La carte de fin de vie de l'IEB donne au patient la faculté de réitérer sa confiance dans son médecin et éventuellement l'occasion d'échanger avec lui sur ses vœux pour la fin de sa vie. Elle propose aux personnes, outre leur attachement aux soins et au soulagement de leurs douleurs, de se positionner sur d'éventuelles décisions à prendre en fin de vie, telles que le refus de l'acharnement thérapeutique et de toute forme d'euthanasie. En cas de besoin, le signataire de la carte peut désigner une «personne de confiance», qui «coopérerait à la prise de décision médicale à son égard». La personne peut également y inscrire ses volontés relatives à un éventuel prélèvement d'organes, au mode de funérailles, et demander par anticipation une assistance spirituelle.

En définitive, la carte de fin de vie est un pacte de confiance renouvelée entre le patient et le médecin et sa famille, et la garantie que sa vie sera respectée jusqu'à son terme naturel sans que personne ne lui vole sa mort. En faveur de l'apaisement, elle ne peut que faire du bien. Le succès de la carte est si grand, que l'IEB en est à sa cinquième réimpression depuis 2008.

La banalisation médiatique est telle qu'elle imprègne imperceptiblement les citoyens, particulièrement les plus fragiles. L'euthanasie devient la normalité, alors que la loi la prévoyait initialement comme un geste exceptionnel, dans des circonstances exceptionnelles.

Un glissement est en train de s'effectuer en Belgique. La banalisation médiatique est telle qu'elle imprègne imperceptiblement les citoyens, particulièrement les plus fragiles. L'euthanasie devient la normalité, alors que la loi la prévoyait initialement comme un geste exceptionnel, dans des circonstances exceptionnelles. En attestent les différentes extensions progressives de la loi sur l'euthanasie aux enfants et bientôt aux détenus, aux déments, aux dépressifs?

Etonnant de voir, que le camp des laïques purs et durs se lève dès que quelqu'un en Belgique ose prendre une initiative contre l'euthanasie. Surprenant aussi de constater, qu'en mal d'arguments certains dans le plat pays n'attaquent les opposants à l'euthanasie que sur base de leurs convictions religieuses. Comme si le fait d'être contre l'euthanasie établissait un lien direct avec une croyance, alors que des médias du monde entier ne cessent d'attirer l'attention sur l'horreur législative belge.
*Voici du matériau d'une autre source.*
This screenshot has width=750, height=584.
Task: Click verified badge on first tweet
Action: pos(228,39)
Il semblait que la laïcité prônait la liberté de penser, d'agir, de débattre.

Dans ce contexte, la carte de l'IEB est un outil qui apaise et rassure, réaffirmant la bonté des soins palliatifs. «Elle mise sur la relation de confiance entre les médecins, la famille et le patient, en mettant les choses au point.» explique Carine Brochier. En ce sens, cette carte est dans la droite ligne de l'article 8 de la loi relative aux droits des patients qui mise en priorité sur le consentement du patient et la prise en compte de ses volontés par le personnel médical.
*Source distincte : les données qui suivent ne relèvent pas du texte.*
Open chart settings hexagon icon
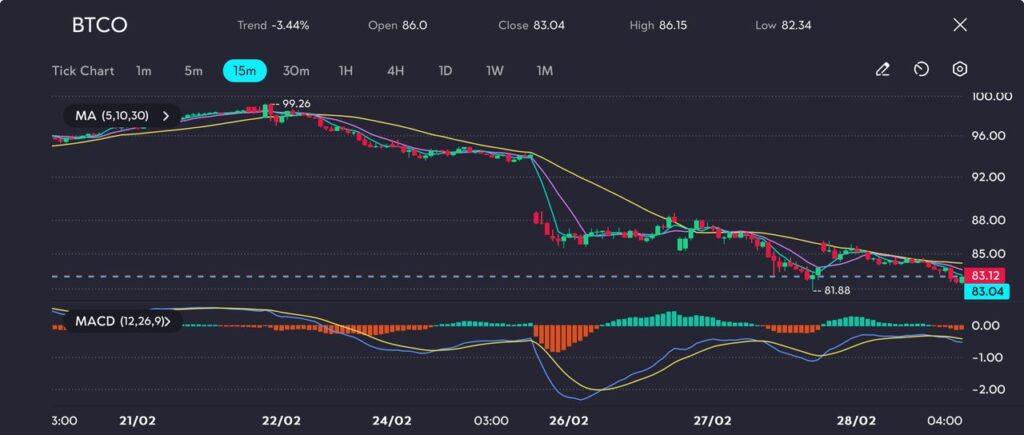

Pour garantir le libre choix des individus, il est fondamental de donner réellement ce choix par une diversité de propositions. La carte offerte par l'IEB est donc une véritable opportunité. Elle s'élève aujourd'hui comme la seule alternative possible aux déclarations anticipées d'euthanasie. Si elle n'a pas de valeur légale, elle a pour autant un poids juridique. Car en l'absence de directives anticipées, la recherche de la volonté du patient devra se faire par tout moyen.

Le buzz médiatique autour de cette carte, et l'inquiétude voire la virulence de l'ADMD à son encontre seraient-ils la preuve qu'elle répond à une prise de conscience croissante des citoyens belges face à l'euthanasie?